Sólo quedó la fachada de un APH
Hace un tiempo, la Curia Metropolitana le vendió a una empresa constructora el predio que está ubicado en la calle Membrillar 66, 68 y 72, en el que funcionaron hasta hace poco el café "La Subasta" y el Centro Cultural de la Parroquia San José de Flores. Con sospechosa prontitud, la empresa comenzó a demoler la vieja casona, algo que está absolutamente prohibido, porque forma parte del Casco Histórico de Flores.
La casa estaba protegida desde el 6 de agosto de 2000 -cuando la Legislatura porteña aprobó el Área de Protección Histórica Nº 15 de Flores, conforme a la Ley 449, que regula el Código de Planeamiento Urbano-, junto con otras 30 construcciones tradicionales. Finalmente, el jueves a las 17:00, la Dirección de Fiscalización de Obras y Catastro clausuró la obra porque no existía orden de demolición. También intervino la Defensoría del Pueblo, que inició una Actuación de Oficio, que lleva el número de expediente 6369/03, en el que le recomendó al Gobierno porteño la inmediata paralización de las obras de demolición y que le dé intervención a la Dirección General de Fiscalización de Obras y Catastro. Es decir, lo mismo que esta Dirección ya había hecho.

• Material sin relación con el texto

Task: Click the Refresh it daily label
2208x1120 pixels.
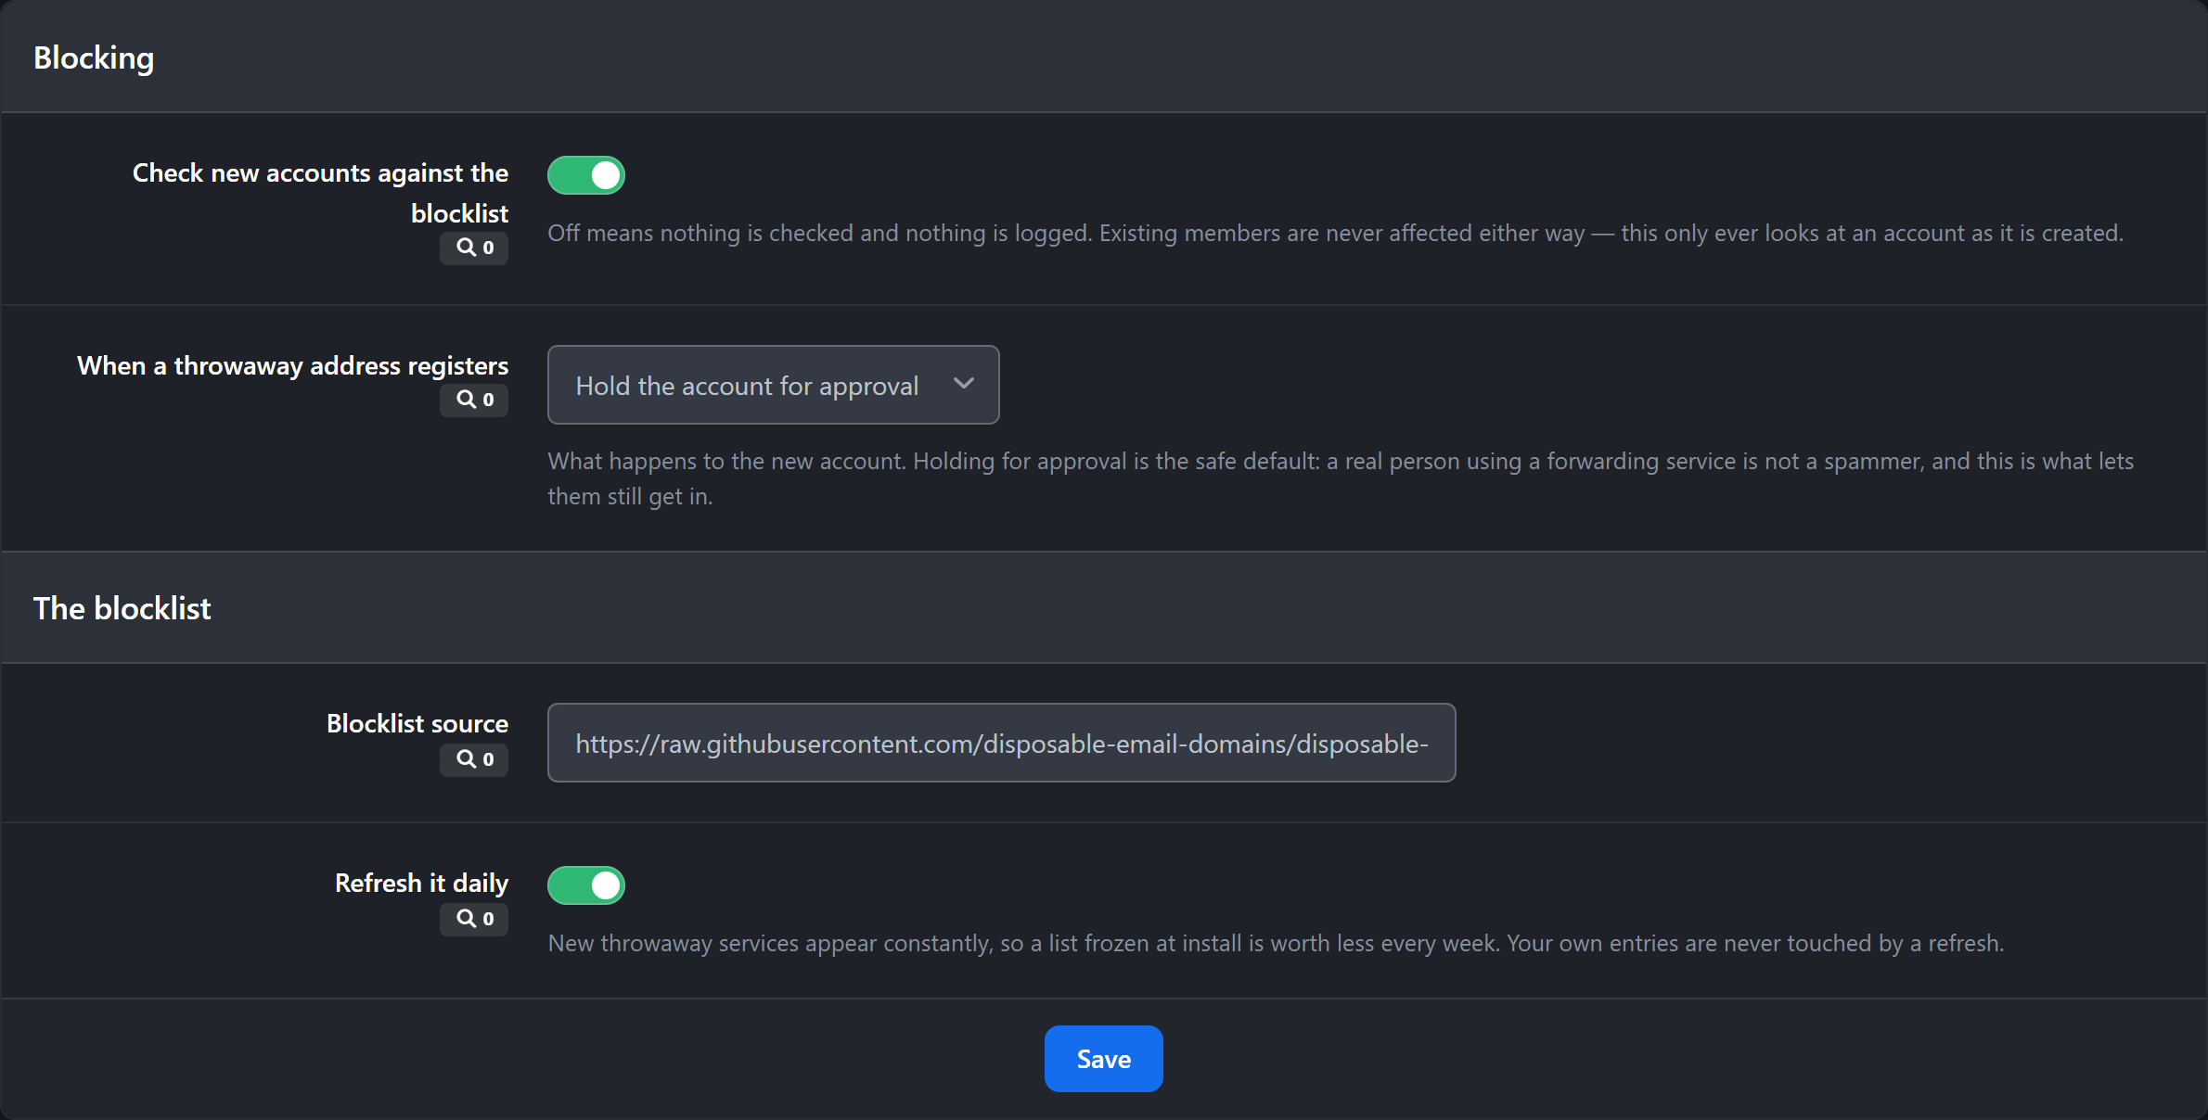Action: [421, 883]
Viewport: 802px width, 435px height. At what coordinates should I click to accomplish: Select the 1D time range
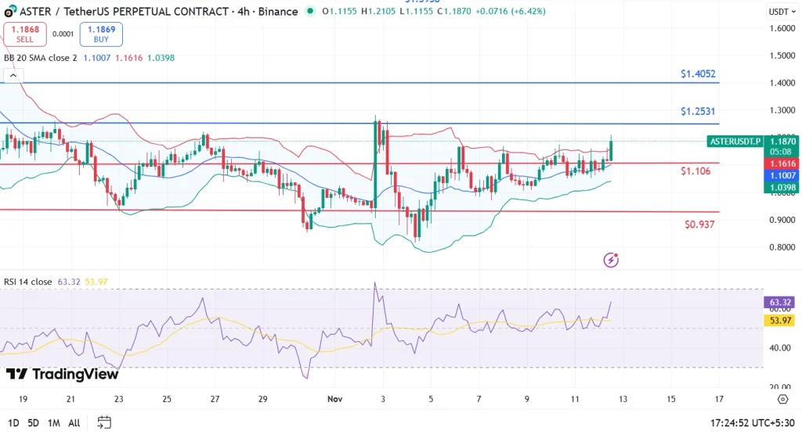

El organismo gubernamental había sido advertido de la irregularidad de la obra por la ex legisladora Lilia Saralegui, que a su vez recibió el aviso del director del periódico barrial "Diario de Cartas", Juan Carlos Mineldín. Saralegui fue, cuando era legisladora, la impulsora de la norma que creó el Área de Protección Histórica de Flores. En estos momentos, se desempeña como coordinadora del centro cultural Marcó del Pont, que funciona en otra vieja casona del barrio.
Lo más grave de este hecho es que el edificio fue demolido en su totalidad, excepto la fachada, tal como ocurrió en el año 2001 cuando fue demolidad la casona situada en Juan Bautista Alberdi 2476, que perteneció a la familia Millán, una de las fundadoras de Flores.